Health Tips brought to you by U.S. HealthWorks Medical Group. Our experienced medical experts provide information here that we hope will broaden your healthcare knowledge.
We recently discussed how sprains are the most common injury among top workplace injuries. Here we go into greater depth on how to treat sprains with Dr. Anuruddh Misra, medical director for U.S. HealthWorks in South San Francisco. Dr. Misra is also double Board Certified in Sports Medicine and Internal Medicine.
Q: U.S. HealthWorks recently talked about how sprains are the most common workplace injury. Why are people so susceptible to sprains?
A: Sprains rank as one of the most common injuries incurred secondary to work, play or no specific action of intent. Good education is useful in helping to prevent sprains, however the incidence and prevalence of sprains are more a function of accidents such as a misstep, a fall or lack of protective equipment, which is why we hear about and see them so often. Certain sprains are more common than others (i.e. ankle sprains are more common than knee sprains). For example, in soccer players there is no injury more common than an ankle sprain but this injury is even more common in football and much more so in basketball:
Q: How do I know if I’ve sprained something?
A: Often the first sign is significant pain and swelling associated with an acute sprain. Concurrent functional impairment is often seen, too. Any time there is any concern or thought of a sprain, it is crucially important to be evaluated by a professional who is adept at analyzing if more work-up is warranted (such as an x-ray and/or CT scan or MRI). Certain criteria known as the Ottawa Ankle Rules is available for ankle injuries to help sort out which patients require additional imaging
Q: Can I help my injury heal with at-home remedies?
A: Yes. I went into detail about this topic in one of my past blog posts, and perhaps the most useful portion of that blog to answer this question is to do these on your own until you get evaluated:
I use the acronym “PRICE” to explain and teach the essential elements of minor strain and sprain management:
P – Pain control
R – Rest
I – Ice
C – Compression
E – Elevation
This is a medically reasonable way to get started in advance of attaining a formal medical evaluation.
Often healing can be moved along more rapidly by referral to a physical therapist to achieve mechanotransduction or “motion is lotion,” which can be reviewed on another blog post of mine.
Q: When is it time to see a doctor for a sprain?
A: I believe anytime there is a concern as it relates to sprains, the sooner one is evaluated the better. The primary reason is that such injuries may not be as simple or straightforward as they may seem. Should something more concerning be present (such as a fracture, dislocation or joint instability), it must be diagnosed and addressed immediately.
For example, the Danis-Weber classification of ankle fractures reminds us why an injury thought to be a “simple ankle sprain” should not be taken lightly:
Q: Besides common sprains like ankles, what other body parts can someone sprain?

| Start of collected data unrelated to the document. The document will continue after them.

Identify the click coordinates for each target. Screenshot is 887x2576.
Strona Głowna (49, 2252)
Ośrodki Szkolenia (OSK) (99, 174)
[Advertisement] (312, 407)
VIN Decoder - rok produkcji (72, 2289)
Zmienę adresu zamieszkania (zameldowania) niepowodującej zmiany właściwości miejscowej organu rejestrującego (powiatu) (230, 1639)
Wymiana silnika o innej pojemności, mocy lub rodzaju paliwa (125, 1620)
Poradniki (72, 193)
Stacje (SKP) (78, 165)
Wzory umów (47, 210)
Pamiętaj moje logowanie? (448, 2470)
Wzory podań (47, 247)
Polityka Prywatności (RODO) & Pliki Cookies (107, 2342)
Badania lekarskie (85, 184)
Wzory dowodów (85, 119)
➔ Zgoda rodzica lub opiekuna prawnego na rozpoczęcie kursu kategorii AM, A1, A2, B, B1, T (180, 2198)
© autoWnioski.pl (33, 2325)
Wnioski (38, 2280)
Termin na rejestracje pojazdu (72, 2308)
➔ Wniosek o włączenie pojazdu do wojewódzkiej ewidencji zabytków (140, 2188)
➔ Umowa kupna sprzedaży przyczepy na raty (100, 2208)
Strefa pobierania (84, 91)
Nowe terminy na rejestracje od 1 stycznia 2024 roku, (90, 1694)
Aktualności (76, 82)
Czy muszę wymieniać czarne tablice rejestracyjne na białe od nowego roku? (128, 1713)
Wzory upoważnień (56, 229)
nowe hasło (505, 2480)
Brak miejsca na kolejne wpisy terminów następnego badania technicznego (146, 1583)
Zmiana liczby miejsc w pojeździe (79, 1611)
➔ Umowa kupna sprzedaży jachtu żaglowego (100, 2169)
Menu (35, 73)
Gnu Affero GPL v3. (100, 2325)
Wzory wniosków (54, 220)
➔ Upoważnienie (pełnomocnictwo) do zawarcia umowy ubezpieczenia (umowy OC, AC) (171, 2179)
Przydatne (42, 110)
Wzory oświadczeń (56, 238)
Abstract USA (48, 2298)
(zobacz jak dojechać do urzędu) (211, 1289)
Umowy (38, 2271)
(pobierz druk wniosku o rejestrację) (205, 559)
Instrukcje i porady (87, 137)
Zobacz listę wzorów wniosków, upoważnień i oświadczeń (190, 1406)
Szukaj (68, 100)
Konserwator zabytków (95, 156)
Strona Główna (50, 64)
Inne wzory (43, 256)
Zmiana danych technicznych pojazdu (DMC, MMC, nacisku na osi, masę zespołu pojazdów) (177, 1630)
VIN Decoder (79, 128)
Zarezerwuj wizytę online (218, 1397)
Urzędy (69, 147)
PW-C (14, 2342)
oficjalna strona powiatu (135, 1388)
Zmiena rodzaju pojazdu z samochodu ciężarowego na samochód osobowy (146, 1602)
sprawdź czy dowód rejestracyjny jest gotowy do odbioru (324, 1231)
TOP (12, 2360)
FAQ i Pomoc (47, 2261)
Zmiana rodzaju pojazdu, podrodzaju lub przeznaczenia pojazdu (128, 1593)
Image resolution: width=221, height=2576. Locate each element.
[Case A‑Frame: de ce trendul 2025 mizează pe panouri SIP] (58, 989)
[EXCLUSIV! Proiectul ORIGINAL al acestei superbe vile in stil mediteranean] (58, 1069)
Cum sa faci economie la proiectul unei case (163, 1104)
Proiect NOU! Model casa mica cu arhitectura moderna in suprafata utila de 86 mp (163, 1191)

A: Virtually any joint can be sprained such as fingers and toes, shoulders and elbows, and wrists and knees. I would make a point of distinction as it relates to an injury this is often confused with called a strain. I have seen the terms used interchangeably, and it is incorrect to do so. By the purest of definitions, sprains are ligament-oriented injuries while strains are muscle-oriented injuries. Sprains typically take longer to heal because the blood supply to ligaments is not as robust as it is to muscles. This, again, is why a physical therapist is often pivotal to a more rapid recovery from these often challenging injuries (sprains).
Lastly, to date the only evidence in the literature as it relates to bracing and preventing sprains is focused on the ankles. It has been demonstrated that wearing protective durable medical equipment for ankles (i.e. ankle braces) is the only prophylactic brace that reduces the risk of incurring such an injury, especially if an ankle sprain has already been incurred at least once prior (i.e. secondary prevention).